EXERCISE BRIEF —
What are the lines, written out exactly, from the one containing "Given: Select the cell containing 3.12" to the end of the entries below? Include both ends and nothing more.

EXERCISE DATA —
|---|
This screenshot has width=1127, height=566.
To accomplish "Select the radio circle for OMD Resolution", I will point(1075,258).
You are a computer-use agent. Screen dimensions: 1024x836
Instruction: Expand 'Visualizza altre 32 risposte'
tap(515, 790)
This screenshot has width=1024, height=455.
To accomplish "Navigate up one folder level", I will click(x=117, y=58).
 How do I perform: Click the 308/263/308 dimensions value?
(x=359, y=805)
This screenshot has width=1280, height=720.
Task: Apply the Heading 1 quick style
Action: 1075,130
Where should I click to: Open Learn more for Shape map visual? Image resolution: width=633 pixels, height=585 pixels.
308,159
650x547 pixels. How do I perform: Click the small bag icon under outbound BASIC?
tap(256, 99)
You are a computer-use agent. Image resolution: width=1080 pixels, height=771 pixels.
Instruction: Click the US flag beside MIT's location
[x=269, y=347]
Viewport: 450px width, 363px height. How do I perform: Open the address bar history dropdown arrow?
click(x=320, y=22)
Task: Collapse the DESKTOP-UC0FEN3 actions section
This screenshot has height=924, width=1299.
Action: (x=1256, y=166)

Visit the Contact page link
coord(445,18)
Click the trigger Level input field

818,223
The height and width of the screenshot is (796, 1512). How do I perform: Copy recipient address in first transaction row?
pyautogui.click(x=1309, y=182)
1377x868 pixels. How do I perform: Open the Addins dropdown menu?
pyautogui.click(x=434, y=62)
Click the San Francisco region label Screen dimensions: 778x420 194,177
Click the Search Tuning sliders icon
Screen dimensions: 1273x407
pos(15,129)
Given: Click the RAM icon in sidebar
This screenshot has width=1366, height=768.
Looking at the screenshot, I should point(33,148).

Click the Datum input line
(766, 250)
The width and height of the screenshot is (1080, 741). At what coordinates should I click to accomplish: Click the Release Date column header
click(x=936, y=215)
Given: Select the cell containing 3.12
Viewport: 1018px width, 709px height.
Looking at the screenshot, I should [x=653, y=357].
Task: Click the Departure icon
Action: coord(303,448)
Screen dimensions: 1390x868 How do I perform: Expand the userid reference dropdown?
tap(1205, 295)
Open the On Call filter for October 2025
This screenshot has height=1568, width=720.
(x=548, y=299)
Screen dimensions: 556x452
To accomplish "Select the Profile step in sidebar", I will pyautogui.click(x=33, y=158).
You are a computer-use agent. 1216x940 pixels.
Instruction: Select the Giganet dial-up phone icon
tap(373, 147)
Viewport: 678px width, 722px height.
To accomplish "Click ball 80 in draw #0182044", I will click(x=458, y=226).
|---|
WORKED SOLUTION —
Given: Select the cell containing 3.12
Viewport: 1018px width, 709px height.
Looking at the screenshot, I should [x=653, y=357].
Task: Click the Departure icon
Action: coord(303,448)
Screen dimensions: 1390x868 How do I perform: Expand the userid reference dropdown?
tap(1205, 295)
Open the On Call filter for October 2025
This screenshot has height=1568, width=720.
(x=548, y=299)
Screen dimensions: 556x452
To accomplish "Select the Profile step in sidebar", I will pyautogui.click(x=33, y=158).
You are a computer-use agent. 1216x940 pixels.
Instruction: Select the Giganet dial-up phone icon
tap(373, 147)
Viewport: 678px width, 722px height.
To accomplish "Click ball 80 in draw #0182044", I will click(x=458, y=226).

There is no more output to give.